On the second day of my time in the Ewha International Summer College, my Korean language teacher asked my friend in the class and me how many years we had known each other.  She was shocked to find that we were already finishing each other’s sentences and sharing inside jokes even though we had only met three days earlier at the orientation meeting for the program.   In fact, it was that instant camaraderie with people from all over the world who were equally attracted to the culture values, the language, and the people that characterized the Ewha International Summer College experience.  My closest friends that I met were from Australia, Hong Kong, Japan, France, and Norway, but through the program, we were brought together to push ourselves harder than ever and share experiences we would’ve never imagined.

My interest in Korea and Korean culture began when a friend of mine introduced me to Korean drama the summer before my senior year.  I’d watch Boys Over Flowers (twice), My Girl, and Full House over the course of a single week when I decided that I had to learn the language of the country whose people and culture I had become so addicted to.  So over the course of my last year at Harvard, I struggled to study basic Korean with the help of my ever so patient professors and encouragement of Korean-speaking friends.  I learned quite a bit very quickly, but I felt that neither the confidence nor the fluency were there.   However, standing in Incheon Airport alone and trying to catch a limousine bus into Seoul, suddenly everything that I had learned in the classroom came together.  I felt myself sorting through my mental catalog of the Korean B textbook.  The chapter on airports, then directions, then phone conversations, then restaurants-- I was absolutely blown away by how practical my Korean had become over the course of just two semesters.   When I took the language placement exam for the Korean class I was taking at Ewha, exactly a year after I’d watched my first drama, I ended up placing into a class with students who had taken many more years of the language or were heritage speakers, and I was once again scared to death. 

However, the Ewha Korean program pushed me to work harder and to seek help much more often than I ever had in the past.  The class was taught completely in Korean, the textbook was entirely in Korean, and there was an assumption of vocabulary and grammar knowledge that I simply didn’t have.  It was the overwhelming at first, but being in the Ewha Graduate School Dormitory, I was able to make friends with Ewha students who worked with me for hours sometimes just to help me to catch up with the material.  The Korean textbook required studying idioms and vocabulary steeped in cultural context, and the Ewha students’ support was integral to understanding and remembering the concepts taught in the course. 
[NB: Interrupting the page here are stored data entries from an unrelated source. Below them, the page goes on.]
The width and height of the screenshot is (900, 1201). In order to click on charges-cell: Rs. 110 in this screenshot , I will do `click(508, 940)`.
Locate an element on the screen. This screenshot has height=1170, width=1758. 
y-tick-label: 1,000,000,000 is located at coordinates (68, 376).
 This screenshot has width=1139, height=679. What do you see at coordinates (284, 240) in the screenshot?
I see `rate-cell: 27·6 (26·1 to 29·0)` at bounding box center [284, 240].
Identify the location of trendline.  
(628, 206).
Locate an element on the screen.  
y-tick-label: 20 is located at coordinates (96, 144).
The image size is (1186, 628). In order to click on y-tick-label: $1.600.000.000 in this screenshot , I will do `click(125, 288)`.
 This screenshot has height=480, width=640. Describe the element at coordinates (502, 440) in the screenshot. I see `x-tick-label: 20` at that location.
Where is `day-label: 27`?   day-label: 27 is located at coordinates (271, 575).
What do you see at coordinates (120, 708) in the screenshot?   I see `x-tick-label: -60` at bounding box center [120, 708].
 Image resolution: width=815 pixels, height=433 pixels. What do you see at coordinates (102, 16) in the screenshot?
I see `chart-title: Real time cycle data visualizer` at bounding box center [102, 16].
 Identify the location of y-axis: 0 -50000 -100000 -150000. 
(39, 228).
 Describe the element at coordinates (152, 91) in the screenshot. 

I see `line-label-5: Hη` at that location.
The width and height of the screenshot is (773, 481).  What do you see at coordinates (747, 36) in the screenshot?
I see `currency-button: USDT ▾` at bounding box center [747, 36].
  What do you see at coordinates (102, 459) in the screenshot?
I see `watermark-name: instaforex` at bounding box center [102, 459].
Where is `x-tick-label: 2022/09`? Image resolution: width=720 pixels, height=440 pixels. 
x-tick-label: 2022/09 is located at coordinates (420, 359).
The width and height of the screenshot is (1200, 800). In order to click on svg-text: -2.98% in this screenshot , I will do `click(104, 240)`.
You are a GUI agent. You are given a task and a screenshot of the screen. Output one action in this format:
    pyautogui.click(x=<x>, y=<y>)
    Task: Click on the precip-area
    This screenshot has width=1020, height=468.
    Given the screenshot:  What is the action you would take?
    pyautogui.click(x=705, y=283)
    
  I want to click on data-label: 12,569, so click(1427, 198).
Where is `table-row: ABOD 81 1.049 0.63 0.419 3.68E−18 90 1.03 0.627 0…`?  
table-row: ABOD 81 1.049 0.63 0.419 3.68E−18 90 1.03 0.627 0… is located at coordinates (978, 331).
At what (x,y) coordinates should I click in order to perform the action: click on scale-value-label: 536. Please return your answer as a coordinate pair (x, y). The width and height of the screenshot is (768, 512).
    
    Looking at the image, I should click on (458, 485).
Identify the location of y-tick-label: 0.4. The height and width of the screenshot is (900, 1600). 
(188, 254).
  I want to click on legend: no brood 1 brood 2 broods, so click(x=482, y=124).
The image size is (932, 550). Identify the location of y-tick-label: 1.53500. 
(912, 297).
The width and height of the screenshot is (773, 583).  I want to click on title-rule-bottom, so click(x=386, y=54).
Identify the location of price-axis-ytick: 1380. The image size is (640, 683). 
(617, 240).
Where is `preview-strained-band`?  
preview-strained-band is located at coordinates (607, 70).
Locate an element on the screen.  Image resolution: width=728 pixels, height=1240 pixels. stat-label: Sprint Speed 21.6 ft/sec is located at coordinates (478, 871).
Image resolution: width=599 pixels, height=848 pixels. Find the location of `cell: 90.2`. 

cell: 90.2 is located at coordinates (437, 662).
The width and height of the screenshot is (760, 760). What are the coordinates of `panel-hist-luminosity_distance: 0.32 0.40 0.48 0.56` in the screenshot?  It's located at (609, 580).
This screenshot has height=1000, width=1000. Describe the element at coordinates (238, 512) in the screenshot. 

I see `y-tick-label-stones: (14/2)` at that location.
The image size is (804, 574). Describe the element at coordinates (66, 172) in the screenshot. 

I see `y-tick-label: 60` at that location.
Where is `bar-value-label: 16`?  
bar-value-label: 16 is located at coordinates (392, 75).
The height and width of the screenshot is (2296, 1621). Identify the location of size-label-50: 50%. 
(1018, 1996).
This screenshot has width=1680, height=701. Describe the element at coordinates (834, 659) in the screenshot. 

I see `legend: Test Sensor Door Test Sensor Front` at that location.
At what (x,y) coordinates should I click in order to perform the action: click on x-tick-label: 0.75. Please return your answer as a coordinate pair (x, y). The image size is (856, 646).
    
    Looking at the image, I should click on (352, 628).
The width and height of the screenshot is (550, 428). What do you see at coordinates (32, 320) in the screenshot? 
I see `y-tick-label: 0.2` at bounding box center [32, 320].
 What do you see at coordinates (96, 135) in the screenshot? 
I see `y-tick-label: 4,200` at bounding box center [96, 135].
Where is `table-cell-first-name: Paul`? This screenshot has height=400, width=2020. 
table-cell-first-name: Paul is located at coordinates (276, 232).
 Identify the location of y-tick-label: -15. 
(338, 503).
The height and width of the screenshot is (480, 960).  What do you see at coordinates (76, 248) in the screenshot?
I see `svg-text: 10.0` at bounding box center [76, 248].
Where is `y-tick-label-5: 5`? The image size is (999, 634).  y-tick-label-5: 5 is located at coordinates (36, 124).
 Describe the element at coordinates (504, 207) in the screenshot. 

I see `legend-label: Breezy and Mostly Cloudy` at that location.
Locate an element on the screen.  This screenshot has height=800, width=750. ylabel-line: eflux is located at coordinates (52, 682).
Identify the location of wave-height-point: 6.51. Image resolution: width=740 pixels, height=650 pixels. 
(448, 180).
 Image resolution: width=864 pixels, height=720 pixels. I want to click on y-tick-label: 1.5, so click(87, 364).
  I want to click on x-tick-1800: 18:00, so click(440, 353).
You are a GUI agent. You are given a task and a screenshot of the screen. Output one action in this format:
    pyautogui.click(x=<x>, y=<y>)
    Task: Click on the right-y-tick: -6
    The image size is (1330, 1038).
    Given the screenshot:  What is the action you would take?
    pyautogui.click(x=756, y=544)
Moreover, the students I worked with in Korean class became both my friends and teachers. Our teacher made a point of bringing the diversity of our backgrounds into classroom discussion, pointing out the differences between our countries’ customs.  And as each of us began to learn about Korea through our experiences outside of the classroom, we brought our stories of the bathhouses, traditional hanoks, presumptive ahjummas, and delicious eateries we encountered to the classroom to share with each other.  When we heard tips on places celebrities might be or where famous drama scenes were filmed, we would go on our own trips together to see them.   It was through one of my classmates that I was invited to go to a private concert for Rain, the singer who had also starred in one of my favorite dramas.  Our collective experiences made it possible to understand and experience so much more of the country even in a short period of time. 

My experience living in Ewha University this summer and learning Korean with others just as passionate about the language as I am was a unique and unforgettable way to close my time at Harvard.  I look forward to continuing to grow upon my language skills in the future and utilizing my new understanding of the Korea’s history, culture, and economy in my career path that follows.